Tekst do przeczytania:
| Autor: mikolaj

Afera w Irlandii: Konina w burgerach NIE pochodziła z Polski

Jak wynika z komunikatu wiceszefa polskiej Inspekcji Weterynaryjnej w pięciu przebadanych próbkach z ubojni, które eksportowały mięso do Irlandii, nie znaleziono końskiego DNA.

Afera w Irlandii: Konina w burgerach NIE pochodziła z Polski
Polskie ubojnie zostały poddane kontroli na wyraźną prośbę Irlandczyków, którzy od samego początku burgerowej afery założyli, że końskie mięso pochodziło z naszego kraju. We wszystkich 14 próbkach wynik testów na stwierdzenie białka koniny okazał się być negatywny.

W ubiegłym tygodniu  minister ds. rolnictwa Irlandii, Simon Coveney poinformował, że wołowina zanieczyszczona mięsem z konia, którą pod koniec ubiegłego tygodnia wykryto w burgerach, była importowana z Polski.

Zadania:
1. Zapisz dosłownie fragment artykułu o koninie w burgerach od słów "W ubiegłym tygodniu  minister" do słów "importowana z Polski." włącznie.
2. Streść artykuł o koninie w burgerach w dwóch zdaniach.
3. Kontynuuj artykuł o koninie w burgerach od miejsca, w którym się kończy.

Dostarczony materiał:

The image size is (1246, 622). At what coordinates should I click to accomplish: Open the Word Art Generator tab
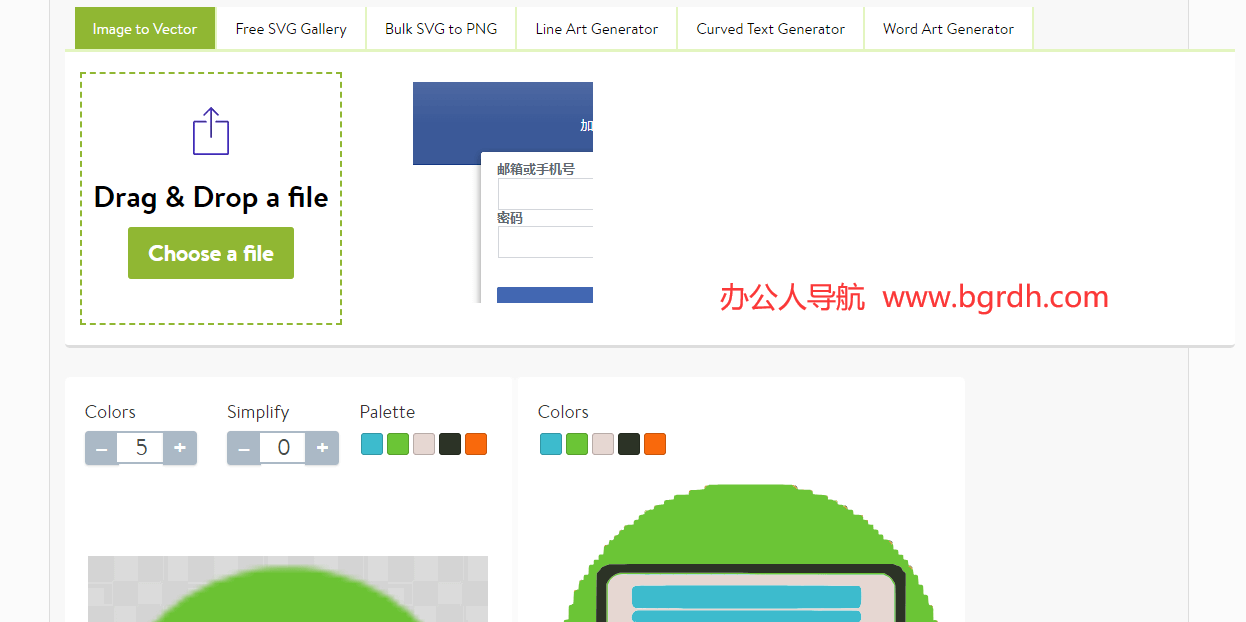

Odpowiedzi:
1.
W ubiegłym tygodniu  minister ds. rolnictwa Irlandii, Simon Coveney poinformował, że wołowina zanieczyszczona mięsem z konia, którą pod koniec ubiegłego tygodnia wykryto w burgerach, była importowana z Polski.

2. Według komunikatu wiceszefa polskiej Inspekcji Weterynaryjnej w przebadanych próbkach z polskich ubojni, które eksportowały mięso do Irlandii, nie znaleziono końskiego DNA, a we wszystkich 14 próbkach testy na białko koniny dały wynik negatywny. Kontrolę przeprowadzono na prośbę Irlandczyków, których minister ds. rolnictwa Simon Coveney poinformował wcześniej, że wołowina zanieczyszczona koniną, wykryta w burgerach, była importowana z Polski.

3.
Tymczasem Polska Inspekcja Weterynaryjna od samego początku zapewniała, iż nasze ubojnie dostarczyły do Irlandii wyłącznie wołowinę.

Warto podkreślić, że śledztwo w tej sprawie na szerokę skalę trwa także w Irlandii, tym bardziej w momencie gdy wzięto pod lupę produkty innych producentów i okazało się, że także oni dodawali koninę do swoich wyrobów.  Poza Silvercrest Meats (grupa ABP Food) końskie mięso znaleziono w burgerach firmy Liffey Meats oraz Dalepak Hambleton. Wołowe burgery z dodatkiem koniny sprzedawano w sklepach Tesco, Lidl oraz Aldi, które już zerwały bądź ograniczyły współpracę z Silvercrest (czytaj więcej o tej sprawie).